### Exercise details:
Reproduce each entry below exactly, without omitting any.
+++
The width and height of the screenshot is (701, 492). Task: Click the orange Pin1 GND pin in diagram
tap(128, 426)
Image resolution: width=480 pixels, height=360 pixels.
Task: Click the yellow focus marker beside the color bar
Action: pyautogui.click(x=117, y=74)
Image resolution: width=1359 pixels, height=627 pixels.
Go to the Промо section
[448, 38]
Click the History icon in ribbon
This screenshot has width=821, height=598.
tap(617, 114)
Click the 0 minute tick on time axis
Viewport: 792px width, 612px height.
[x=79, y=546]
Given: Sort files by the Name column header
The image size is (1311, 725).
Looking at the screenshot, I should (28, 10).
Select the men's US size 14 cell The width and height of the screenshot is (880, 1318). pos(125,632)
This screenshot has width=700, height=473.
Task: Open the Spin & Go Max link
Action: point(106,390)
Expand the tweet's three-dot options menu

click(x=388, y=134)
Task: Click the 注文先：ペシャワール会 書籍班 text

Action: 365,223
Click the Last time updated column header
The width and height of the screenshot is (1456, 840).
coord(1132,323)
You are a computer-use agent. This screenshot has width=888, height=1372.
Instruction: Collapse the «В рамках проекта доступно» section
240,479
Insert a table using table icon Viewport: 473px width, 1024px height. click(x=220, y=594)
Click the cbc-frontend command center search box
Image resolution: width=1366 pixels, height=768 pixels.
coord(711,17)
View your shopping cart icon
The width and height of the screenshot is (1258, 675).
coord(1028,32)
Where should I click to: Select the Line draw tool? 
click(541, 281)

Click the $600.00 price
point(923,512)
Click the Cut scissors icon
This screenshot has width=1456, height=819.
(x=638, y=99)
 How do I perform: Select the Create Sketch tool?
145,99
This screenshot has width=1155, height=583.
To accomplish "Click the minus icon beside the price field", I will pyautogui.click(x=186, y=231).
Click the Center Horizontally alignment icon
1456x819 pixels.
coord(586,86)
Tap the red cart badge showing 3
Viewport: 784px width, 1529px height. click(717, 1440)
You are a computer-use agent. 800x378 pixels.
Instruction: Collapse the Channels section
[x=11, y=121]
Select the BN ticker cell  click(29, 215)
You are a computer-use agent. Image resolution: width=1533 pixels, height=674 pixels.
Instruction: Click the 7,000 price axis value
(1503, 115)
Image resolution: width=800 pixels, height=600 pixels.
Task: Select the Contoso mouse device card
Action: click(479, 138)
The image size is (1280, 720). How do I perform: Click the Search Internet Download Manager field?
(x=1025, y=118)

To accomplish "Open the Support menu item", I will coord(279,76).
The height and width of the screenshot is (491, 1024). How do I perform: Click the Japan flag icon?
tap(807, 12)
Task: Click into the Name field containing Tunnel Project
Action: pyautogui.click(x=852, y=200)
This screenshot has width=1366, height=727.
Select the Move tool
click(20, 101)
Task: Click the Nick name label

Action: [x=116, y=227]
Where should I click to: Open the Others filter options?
+++
### Final answer:
The width and height of the screenshot is (701, 492). Task: Click the orange Pin1 GND pin in diagram
tap(128, 426)
Image resolution: width=480 pixels, height=360 pixels.
Task: Click the yellow focus marker beside the color bar
Action: pyautogui.click(x=117, y=74)
Image resolution: width=1359 pixels, height=627 pixels.
Go to the Промо section
[448, 38]
Click the History icon in ribbon
This screenshot has width=821, height=598.
tap(617, 114)
Click the 0 minute tick on time axis
Viewport: 792px width, 612px height.
[x=79, y=546]
Given: Sort files by the Name column header
The image size is (1311, 725).
Looking at the screenshot, I should (28, 10).
Select the men's US size 14 cell The width and height of the screenshot is (880, 1318). pos(125,632)
This screenshot has width=700, height=473.
Task: Open the Spin & Go Max link
Action: point(106,390)
Expand the tweet's three-dot options menu

click(x=388, y=134)
Task: Click the 注文先：ペシャワール会 書籍班 text

Action: 365,223
Click the Last time updated column header
The width and height of the screenshot is (1456, 840).
coord(1132,323)
You are a computer-use agent. This screenshot has width=888, height=1372.
Instruction: Collapse the «В рамках проекта доступно» section
240,479
Insert a table using table icon Viewport: 473px width, 1024px height. click(x=220, y=594)
Click the cbc-frontend command center search box
Image resolution: width=1366 pixels, height=768 pixels.
coord(711,17)
View your shopping cart icon
The width and height of the screenshot is (1258, 675).
coord(1028,32)
Where should I click to: Select the Line draw tool? 
click(541, 281)

Click the $600.00 price
point(923,512)
Click the Cut scissors icon
This screenshot has width=1456, height=819.
(x=638, y=99)
 How do I perform: Select the Create Sketch tool?
145,99
This screenshot has width=1155, height=583.
To accomplish "Click the minus icon beside the price field", I will pyautogui.click(x=186, y=231).
Click the Center Horizontally alignment icon
1456x819 pixels.
coord(586,86)
Tap the red cart badge showing 3
Viewport: 784px width, 1529px height. click(717, 1440)
You are a computer-use agent. 800x378 pixels.
Instruction: Collapse the Channels section
[x=11, y=121]
Select the BN ticker cell  click(29, 215)
You are a computer-use agent. Image resolution: width=1533 pixels, height=674 pixels.
Instruction: Click the 7,000 price axis value
(1503, 115)
Image resolution: width=800 pixels, height=600 pixels.
Task: Select the Contoso mouse device card
Action: click(479, 138)
The image size is (1280, 720). How do I perform: Click the Search Internet Download Manager field?
(x=1025, y=118)

To accomplish "Open the Support menu item", I will coord(279,76).
The height and width of the screenshot is (491, 1024). How do I perform: Click the Japan flag icon?
tap(807, 12)
Task: Click into the Name field containing Tunnel Project
Action: pyautogui.click(x=852, y=200)
This screenshot has width=1366, height=727.
Select the Move tool
click(20, 101)
Task: Click the Nick name label

Action: [x=116, y=227]
Where should I click to: Open the Others filter options?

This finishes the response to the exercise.